Native writers (where “Native” is a shorthand for “Native American” or “Indian” or “Aboriginal” or “Indigeous”: the native peoples of Turtle Island, which is the continent that settlers call “North America”) are a varied group. Native peoples are varied. Forty-six years after the Wounded Knee Incident, Native resurgence is a powerful, multi-generational force.
Shapes of Native Nonfiction explores many of the complexities of Native writing and Native life. Native writing has gone far beyond asserting existence (in opposition to the “Vanishing Indian” myth) or recording heritage. The contributors to this anthology are working authors with a wide range of perspectives and experience. Some were raised in traditional communities. Some grew up in urban areas. Some were “adopted out” as part of an identity-erasing campaign that placed (and still places) Native children with white families.
In this sense, “Native” is anti-monolithic. It isn’t one identity. But that doesn’t mean that the desire for unity isn’t there. Eden Robinson’s magnificent short essay, “Real Romantic,” articulates an ongoing search for connections. She writes of her family, her clan, her nations, and the dates she’s been on, looking for connection, but not too much. (A promising date turns out to be a first cousin. Rats.)
In the spirit of love, she reaches out directly to Native readers searching for their own connections: “And for those of you reading this who were taken out of your communities, who were adopted out, and now find yourself on the outside, we know this awkward dance between longing for connection and being afraid of disappointment or rejection. All the news you hear, all the stories about how broken we are, how damaged—it’s true and it’s not. Yes, we have our troubles. But when you come home, you’ll find us unafraid of your complexity.”
That lovely, deeply personal paragraph could serve as an introduction to the book. (The book’s actual introduction is a scholarly essay, fine in its way, but radically removed in tone and practice from the works that follow.) In spite of differences, histories of trauma, and separation, there’s a community, and it’s in constant dialogue.
Shapes of Native Nonfiction brings together work from many of Turtle Island’s most prominent “young” writers (Robinson admits in her essay to being 49, but who’s counting?). This isn’t the first time, though. These are writers who have worked together before. They are anthologized together. They’ve been to parties together. They write back and forth to one another.
The result is a phenomenal energy crackling through powerful, remarkable book. Billy Ray Belcourt’s all-caps meditation on queer/two-spirit Native sexuality and his conflicted attraction to white men explodes with Belcourt’s signature poetry. Toni Jensen’s second-person essay “Women in the Fracklands: On Water, Land, Bodies, and Standing Rock” connects hydraulic fracturing (fracking for natural gas), racialized and gendered violence, land rights, and environmental activism.

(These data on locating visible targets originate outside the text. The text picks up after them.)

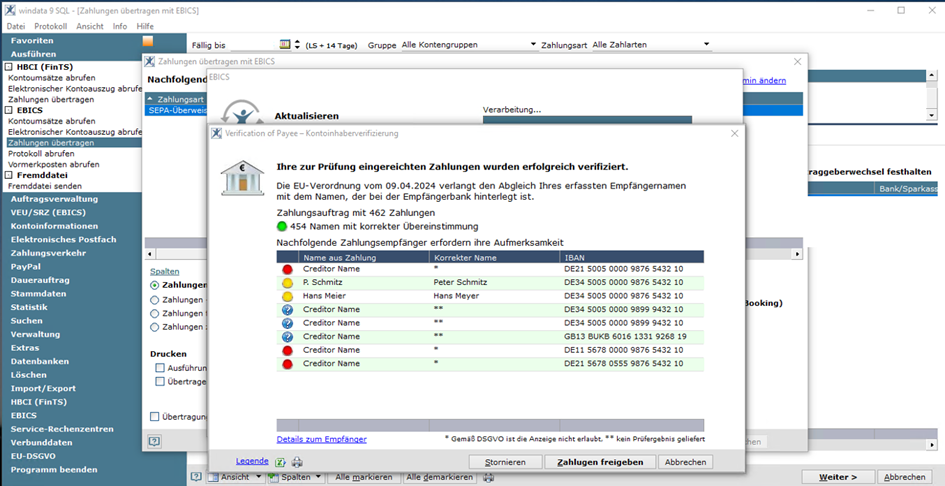
Task: Select Kontoinformationen in the left sidebar
Action: tap(47, 226)
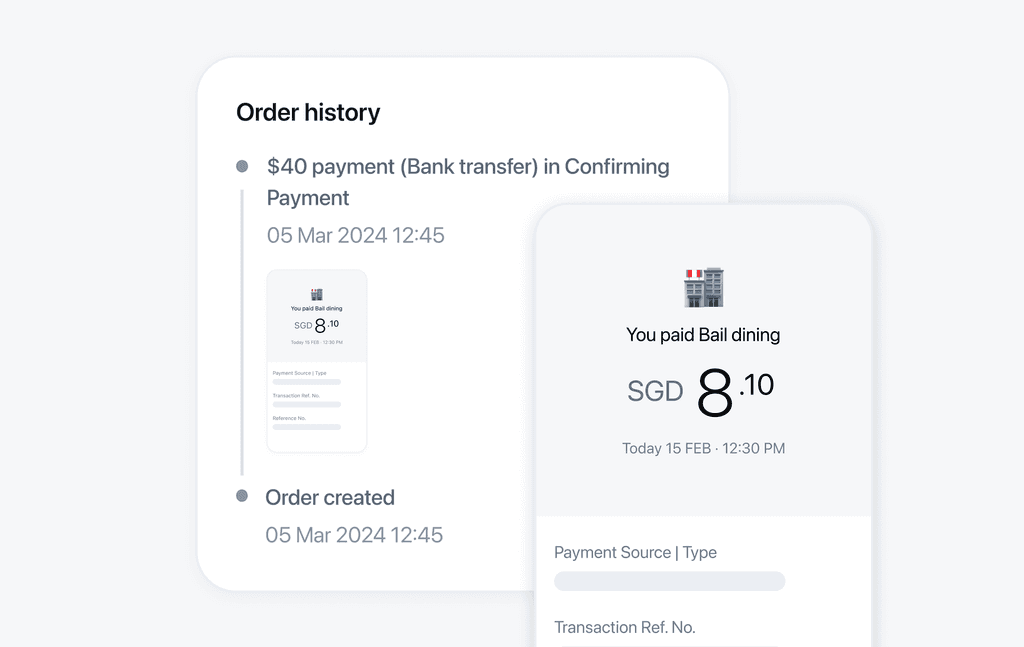
Task: Click the You paid Bail dining title
Action: tap(704, 334)
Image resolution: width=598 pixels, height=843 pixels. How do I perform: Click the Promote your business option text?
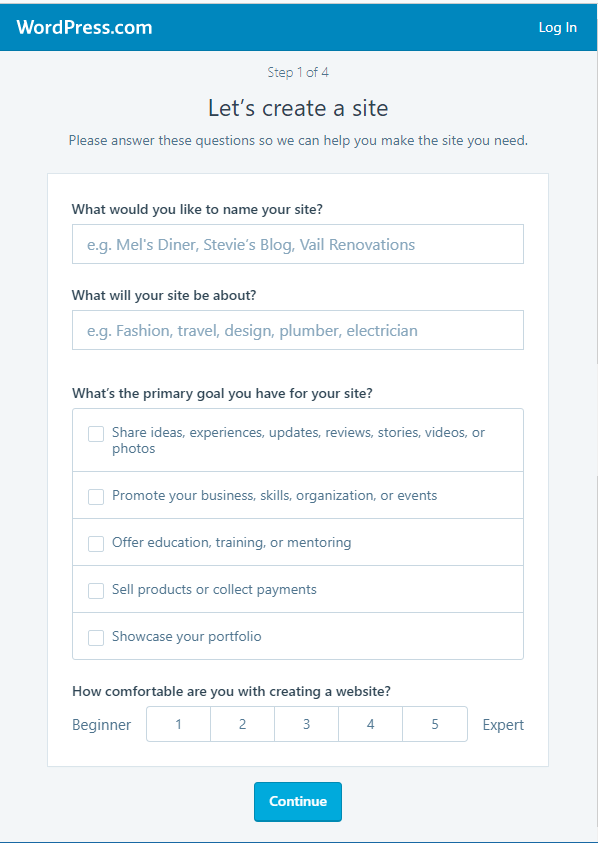pos(274,495)

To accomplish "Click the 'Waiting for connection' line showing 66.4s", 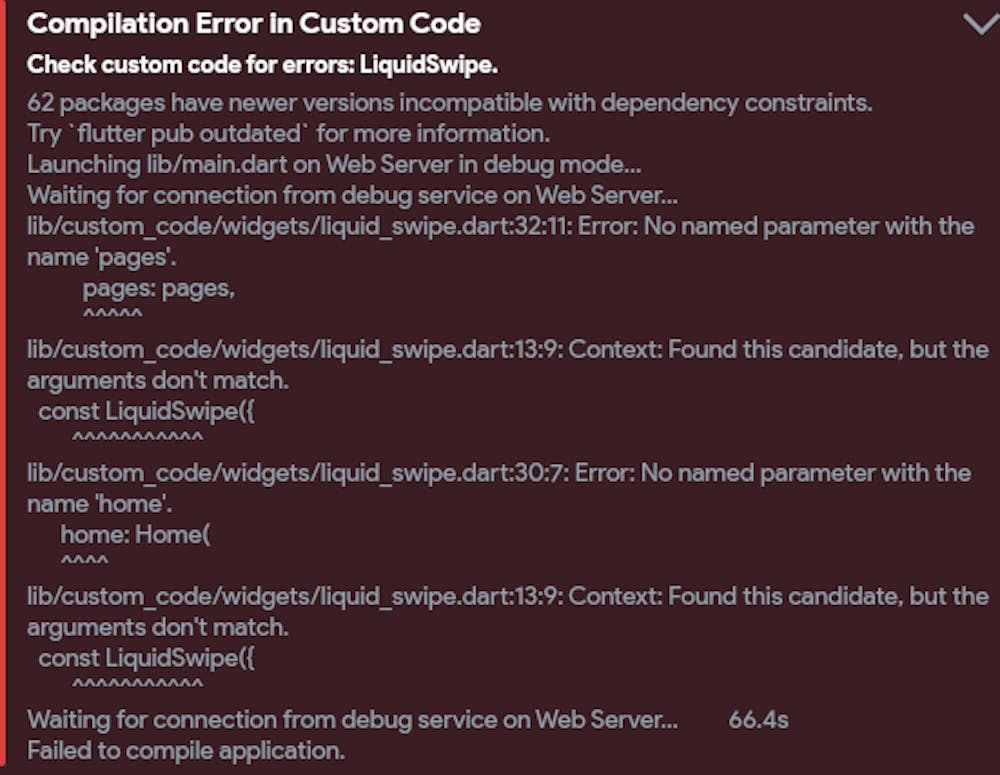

“The Personal Is Political” is an old-fashioned slogan, now, but at its root it’s still true: power struggles play out at the level of the body. For the writers of this anthology, personal essays are political acts. Though Shapes of Native Nonfiction is far from a primer on any of the issues it addresses, it’s an accessible, engaging book, both for those who have read widely on the subject and for those seeking a place to begin.